A company had a vacancy for a job so they put a sign outside of their office saying: “Job Vacancy – apply within. Applicants must be able to type at least 80 words per minute. Must be good at computers. Must be bilingual.”
After weeks of having no applicants, a dog walked into the office and much to the manager’s perplexity, pointed to the sign. The manager said: “I like your interest but as much as I need someone to take this position, I’m afraid you’re just not qualified enough for the job. You need to be able to type at least eighty words per minute and I don’t see how that’s possible with your chubby paws.”
The dog, without a word, hopped onto a stool near the typewriter and miraculously typed just over a hundred words within the minute. The manager was both surprised and confused but he proceeded to say: “I’m sorry, I still can’t give you the job because you need to be good at computers.”
At this, the dog grabbed a keyboard and proceeded to hack into and shut down every security camera in the building.
The manager was dumbfounded but managed to say: “I’m sorry, but the final requirement is that you have to be bilingual.”
At this, the dog looked at him in the eye for a good minute and confidently said: “Meow.”
A guy sticks his head into a barbershop and asks: “Hey, buddy! How long before I can get a haircut?”
The barber looks around the shop and says: “About 2 hours,” and so the guy leaves.
A few days later the same guy sticks his head in the door and asks: “How long before I can get a haircut?”
Again, the barber looks around at shop full of customers and says: “About 2 hours.” The guy leaves.
A week later the same guy sticks his head in the shop and asks: “How long before I can get a haircut?”

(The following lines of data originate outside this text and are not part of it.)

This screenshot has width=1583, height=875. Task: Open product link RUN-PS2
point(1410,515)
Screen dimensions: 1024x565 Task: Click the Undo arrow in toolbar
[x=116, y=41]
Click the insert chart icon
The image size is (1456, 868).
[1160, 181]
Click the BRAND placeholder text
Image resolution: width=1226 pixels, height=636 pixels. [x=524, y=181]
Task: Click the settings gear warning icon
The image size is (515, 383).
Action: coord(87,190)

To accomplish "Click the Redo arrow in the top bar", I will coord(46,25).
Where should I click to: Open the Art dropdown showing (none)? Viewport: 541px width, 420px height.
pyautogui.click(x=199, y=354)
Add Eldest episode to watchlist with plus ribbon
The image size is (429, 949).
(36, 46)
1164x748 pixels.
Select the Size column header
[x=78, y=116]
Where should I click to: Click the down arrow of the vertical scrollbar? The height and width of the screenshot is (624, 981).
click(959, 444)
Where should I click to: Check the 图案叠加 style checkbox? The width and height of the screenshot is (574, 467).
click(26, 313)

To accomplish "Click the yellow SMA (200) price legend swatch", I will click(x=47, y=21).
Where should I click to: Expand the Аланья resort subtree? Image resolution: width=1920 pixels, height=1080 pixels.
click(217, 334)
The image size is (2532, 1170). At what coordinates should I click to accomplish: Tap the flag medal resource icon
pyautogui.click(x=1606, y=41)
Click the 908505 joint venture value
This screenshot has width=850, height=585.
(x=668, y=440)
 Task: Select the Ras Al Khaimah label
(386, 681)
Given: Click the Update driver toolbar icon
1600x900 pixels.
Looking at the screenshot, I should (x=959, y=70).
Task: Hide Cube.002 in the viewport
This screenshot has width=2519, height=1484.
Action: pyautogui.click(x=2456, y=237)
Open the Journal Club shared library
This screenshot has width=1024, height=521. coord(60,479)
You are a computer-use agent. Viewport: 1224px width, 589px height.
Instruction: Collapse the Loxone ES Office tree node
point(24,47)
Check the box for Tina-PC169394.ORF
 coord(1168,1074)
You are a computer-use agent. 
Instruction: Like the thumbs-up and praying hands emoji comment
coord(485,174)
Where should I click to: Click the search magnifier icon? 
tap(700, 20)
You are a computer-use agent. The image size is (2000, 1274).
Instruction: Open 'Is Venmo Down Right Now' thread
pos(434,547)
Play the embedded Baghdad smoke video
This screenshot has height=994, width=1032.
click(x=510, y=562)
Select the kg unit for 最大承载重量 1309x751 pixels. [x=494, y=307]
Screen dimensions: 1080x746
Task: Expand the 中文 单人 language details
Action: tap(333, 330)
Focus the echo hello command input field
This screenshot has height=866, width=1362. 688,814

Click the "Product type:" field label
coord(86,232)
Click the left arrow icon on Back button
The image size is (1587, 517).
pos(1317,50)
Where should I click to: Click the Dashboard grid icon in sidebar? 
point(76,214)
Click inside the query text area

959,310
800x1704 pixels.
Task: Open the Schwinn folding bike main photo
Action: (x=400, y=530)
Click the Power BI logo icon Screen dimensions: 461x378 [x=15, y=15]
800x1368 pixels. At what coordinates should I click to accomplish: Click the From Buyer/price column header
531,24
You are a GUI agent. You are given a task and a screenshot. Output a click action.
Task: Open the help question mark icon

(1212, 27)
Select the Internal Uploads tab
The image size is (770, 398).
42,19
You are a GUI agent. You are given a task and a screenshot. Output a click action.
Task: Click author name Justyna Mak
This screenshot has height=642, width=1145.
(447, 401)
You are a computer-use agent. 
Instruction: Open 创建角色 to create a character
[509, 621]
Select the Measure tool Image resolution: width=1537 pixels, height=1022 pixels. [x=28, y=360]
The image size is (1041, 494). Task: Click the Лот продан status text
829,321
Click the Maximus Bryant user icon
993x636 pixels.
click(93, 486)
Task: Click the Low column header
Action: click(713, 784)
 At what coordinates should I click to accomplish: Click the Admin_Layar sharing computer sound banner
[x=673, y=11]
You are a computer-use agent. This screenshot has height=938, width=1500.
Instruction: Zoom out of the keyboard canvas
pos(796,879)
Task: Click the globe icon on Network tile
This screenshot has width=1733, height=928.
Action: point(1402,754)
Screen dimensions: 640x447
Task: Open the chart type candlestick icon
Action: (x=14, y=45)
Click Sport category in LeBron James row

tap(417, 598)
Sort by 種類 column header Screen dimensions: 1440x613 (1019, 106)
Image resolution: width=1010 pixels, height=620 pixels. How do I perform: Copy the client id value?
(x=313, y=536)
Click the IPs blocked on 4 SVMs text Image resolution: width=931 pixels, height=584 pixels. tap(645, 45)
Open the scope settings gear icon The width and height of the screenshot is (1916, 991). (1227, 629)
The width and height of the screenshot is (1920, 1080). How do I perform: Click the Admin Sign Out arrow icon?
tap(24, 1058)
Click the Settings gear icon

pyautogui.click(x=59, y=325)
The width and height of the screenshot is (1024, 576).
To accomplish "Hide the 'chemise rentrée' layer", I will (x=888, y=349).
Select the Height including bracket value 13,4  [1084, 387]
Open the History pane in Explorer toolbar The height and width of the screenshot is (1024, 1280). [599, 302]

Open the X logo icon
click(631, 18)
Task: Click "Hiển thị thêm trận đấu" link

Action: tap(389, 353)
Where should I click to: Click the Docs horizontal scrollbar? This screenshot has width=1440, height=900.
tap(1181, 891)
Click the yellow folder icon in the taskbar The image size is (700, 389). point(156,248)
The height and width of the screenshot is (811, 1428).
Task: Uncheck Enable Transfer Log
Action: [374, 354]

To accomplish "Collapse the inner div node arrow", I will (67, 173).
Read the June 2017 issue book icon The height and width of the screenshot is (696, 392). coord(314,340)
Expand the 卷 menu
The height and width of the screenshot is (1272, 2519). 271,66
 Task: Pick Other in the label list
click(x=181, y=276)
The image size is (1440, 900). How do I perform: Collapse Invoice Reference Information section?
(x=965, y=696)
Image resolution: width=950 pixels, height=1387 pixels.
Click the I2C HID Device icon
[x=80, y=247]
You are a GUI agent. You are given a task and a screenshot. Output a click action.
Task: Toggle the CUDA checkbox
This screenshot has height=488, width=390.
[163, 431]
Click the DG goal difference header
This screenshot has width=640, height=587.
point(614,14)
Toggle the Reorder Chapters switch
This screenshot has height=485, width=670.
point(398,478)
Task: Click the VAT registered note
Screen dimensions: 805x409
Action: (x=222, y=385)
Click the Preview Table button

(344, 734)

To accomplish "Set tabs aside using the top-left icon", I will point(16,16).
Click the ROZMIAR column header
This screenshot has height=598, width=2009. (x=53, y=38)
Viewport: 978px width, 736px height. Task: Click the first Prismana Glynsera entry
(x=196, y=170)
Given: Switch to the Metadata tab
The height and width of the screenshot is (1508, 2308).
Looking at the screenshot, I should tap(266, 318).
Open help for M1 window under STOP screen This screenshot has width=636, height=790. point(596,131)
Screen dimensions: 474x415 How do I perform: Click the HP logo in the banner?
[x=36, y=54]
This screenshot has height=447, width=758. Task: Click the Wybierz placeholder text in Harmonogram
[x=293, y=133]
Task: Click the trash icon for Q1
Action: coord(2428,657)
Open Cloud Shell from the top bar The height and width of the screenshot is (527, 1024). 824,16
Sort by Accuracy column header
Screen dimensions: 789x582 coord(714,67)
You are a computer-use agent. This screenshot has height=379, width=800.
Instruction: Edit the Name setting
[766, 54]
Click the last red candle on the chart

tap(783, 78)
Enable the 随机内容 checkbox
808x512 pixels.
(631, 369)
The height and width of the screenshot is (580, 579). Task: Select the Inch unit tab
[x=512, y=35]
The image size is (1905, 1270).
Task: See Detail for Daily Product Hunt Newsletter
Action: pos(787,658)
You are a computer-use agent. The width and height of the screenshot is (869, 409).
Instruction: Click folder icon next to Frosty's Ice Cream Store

The barber looks around the shop and says: “About an hour and a half.” The guy leaves.
The barber looks over at a friend in the shop and says “Hey Joey, I’ll give you a free cut if you follow that guy and see where he goes.”
In a little while, Joey comes back into the shop laughing hysterically. The barber says: “This must be good, where did he go when he left here?”
Joey says: “To your house!”
A woman was sitting on a bench next to a man who was engrossed in his newspaper. One of the headlines blared: “12 Brazilian Soldiers Killed.”
He shook his head at the sad news. Then, turning to the woman, he asked: “How many is a Brazilian?”